J’y songeais l’autre soir, en regardant le soleil se coucher doucement (nous sommes au plein milieu des deux mois de l’année où je peux le voir descendre dans le puits creusé entre le mur d’immeubles infini à ma droite et, bien loin, une gigantesque tour d’acier qui s’en détache, comme un piton rocheux en avant d’une falaise océanique : et je le vois tomber, faiblir lentement, s’engouffrer dans cette mâchoire d’ombre, de métal et de béton armé). Je sens parfois que Babel va mourir, ou, plutôt, tomber dans la folie, et retourner contre elle cette puissance surhumaine qu’elle a accumulée. Le soleil va mourir, lui aussi, et, au dernier moment, il lance un dernier rayon dans l’atmosphère saturée de fumées : et cela forme un drôle d’arc-en-ciel, ocre et taché de suie.
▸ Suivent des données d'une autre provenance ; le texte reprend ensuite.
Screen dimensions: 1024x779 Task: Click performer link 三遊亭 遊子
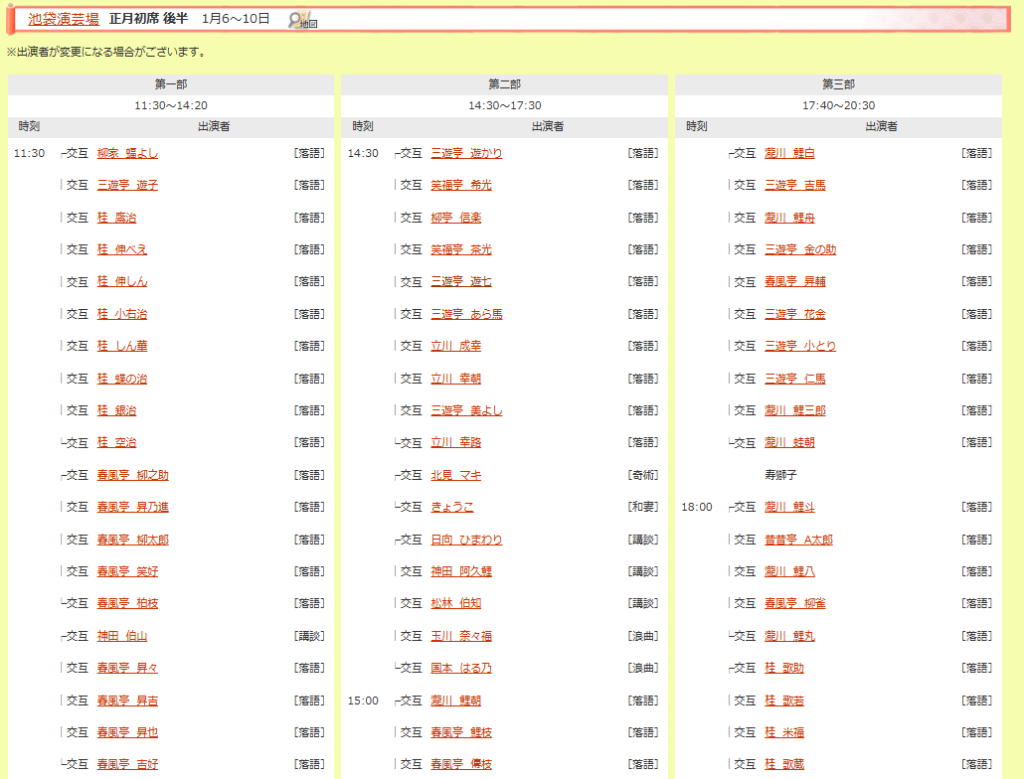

Mais cela est beau, et je ne regrette jamais de venir avec mon fauteuil jusque sur le palier, pour profiter du spectacle, seule mais heureuse (je ne peux pas le voir depuis chez moi, puisque toutes mes fenêtres donnent sur le puits d’aération, que l’agence appelle « cour intérieure » même s’il n’y a rien d’autre au sol que quelques mètres carrés de béton couverts de poussière et, surtout, sans porte d’accès ; c’est juste comme une large cheminée, avec une foule de lucarnes, de grilles d’aération, et un peu de lumière).

Il est venu hier soir jeter un œil à mon évier qui fuyait, et l’a réparé lui-même (il s’est dégourdi, à force). Depuis deux ou trois mois, ses épaules ont commencé à s’élargir, ses jambes ont fini de s’allonger : à seize ans, il entame le dernier tournant avant l’âge d’homme. Dans ce monde si incertain, je ne peux m’empêcher de m’inquiéter de ce qui adviendra de lui, si innocent. Même s’il était un peu gêné, il a bavardé avec moi d’un procès qu’il n’aurait jamais osé mentionner à ses parents : un homme, persuadé que son compagnon ne respectait pas l’obligation de fidélité qu’il lui devait par contrat (au moins cette année-ci), avait demandé l’accès aux données de paiement de ce dernier, pour y chercher d’éventuelles preuves. On lui avait refusé l’accès direct, mais le tribunal avait chargé l’opérateur, sous sa supervision bien entendu, de vérifier s’il n’y avait pas de dépenses suspectes : s’il s’en trouvait, l’accusé devrait s’en expliquer au procès.

J’eus un sourire fin, un vrai sourire de vieille personne : dame ! si dans la Ville de la liberté l’adultère devient impossible, c’est bel et bien que ce monde marche sur la tête.

Je vous embrasse fort, toi et les tiens.

P.S. : Ce qui m’attriste, sans me surprendre vraiment, c’est que les réseaux criminels se sont parfaitement adaptés à la fin de la monnaie liquide, par un mélange de retour aux métaux précieux et d’infiltration du système de paiement dématérialisé.